• ASSIGNMENT
Please reproduce the entries below exactly from the line holding "Where should I" through the last line, both included, and omit any pictures.

• PROVIDED DATA
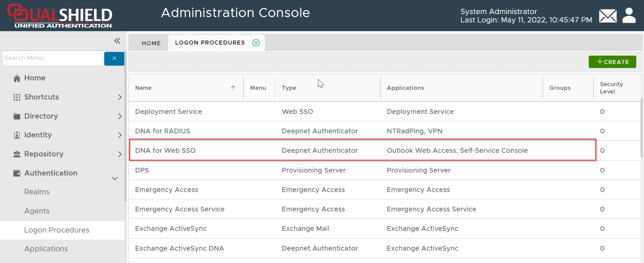Open the DNA for Web SSO procedure

(165, 151)
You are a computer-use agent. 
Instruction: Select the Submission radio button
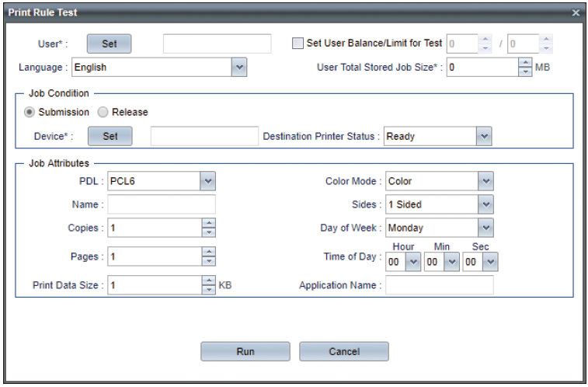[x=30, y=112]
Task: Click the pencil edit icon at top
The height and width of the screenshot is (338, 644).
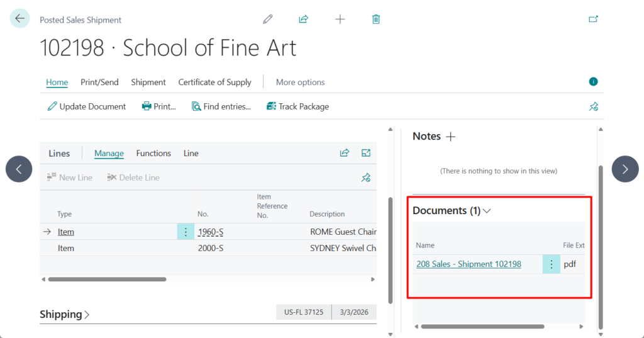Action: click(x=268, y=19)
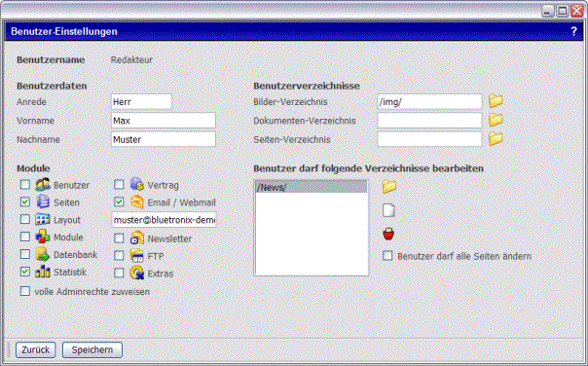588x366 pixels.
Task: Open folder browser for Dokumenten-Verzeichnis
Action: click(496, 120)
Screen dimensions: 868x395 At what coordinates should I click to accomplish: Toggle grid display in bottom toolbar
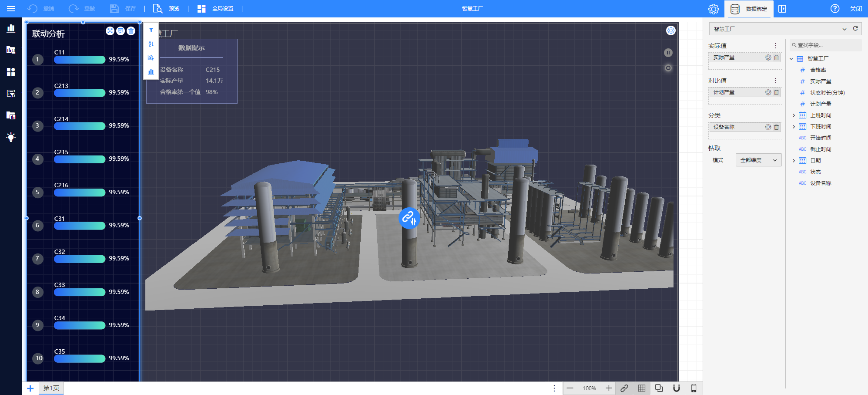pos(642,388)
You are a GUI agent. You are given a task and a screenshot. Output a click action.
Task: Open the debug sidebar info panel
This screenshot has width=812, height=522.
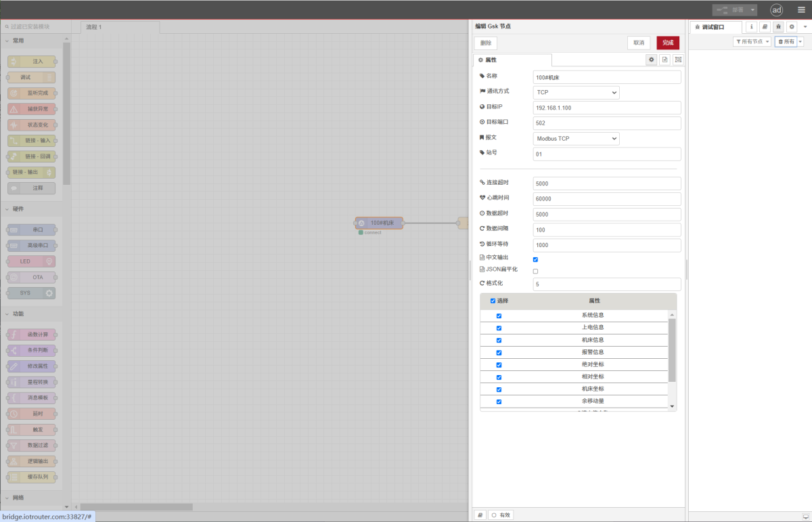750,26
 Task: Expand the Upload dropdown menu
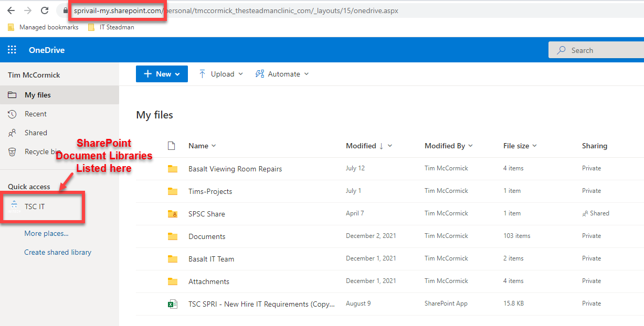point(221,74)
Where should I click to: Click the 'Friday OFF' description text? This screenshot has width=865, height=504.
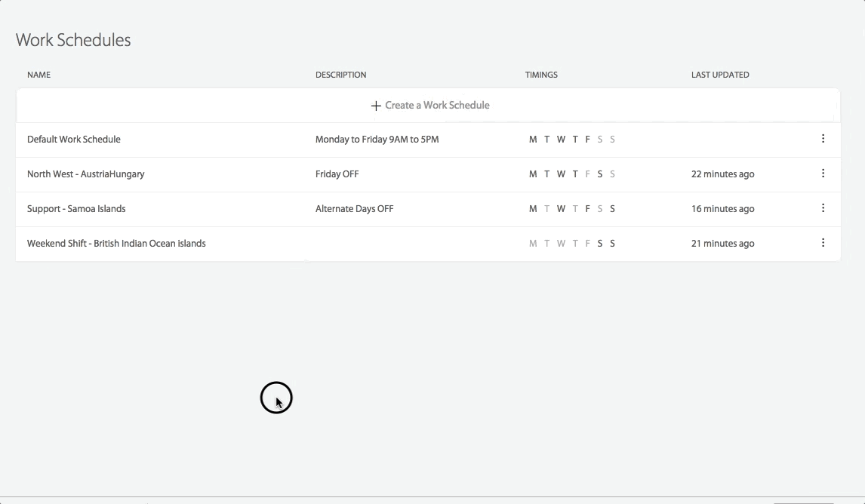click(x=337, y=174)
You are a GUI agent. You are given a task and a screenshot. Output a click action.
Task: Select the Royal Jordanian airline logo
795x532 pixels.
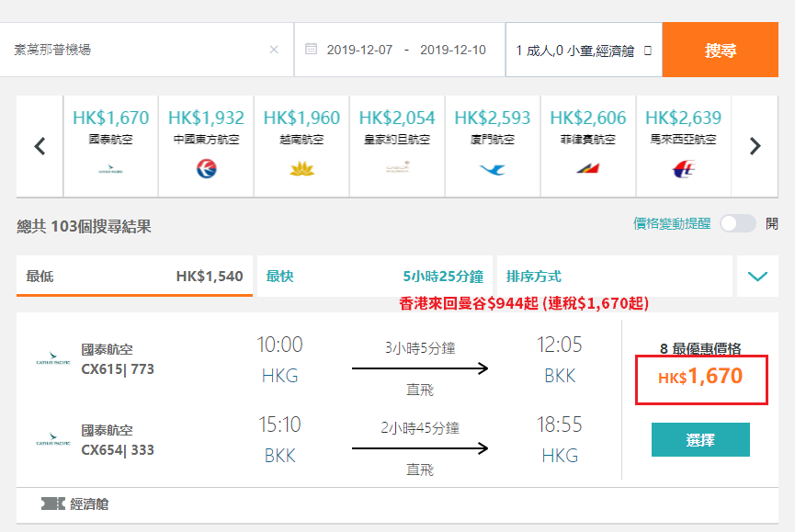397,167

• ANSWER SECTION
Where should I click to: Click the 'Friday OFF' description text? This screenshot has width=865, height=504.
click(x=337, y=174)
You are a GUI agent. You are given a task and a screenshot. Output a click action.
Task: Select the Royal Jordanian airline logo
795x532 pixels.
397,167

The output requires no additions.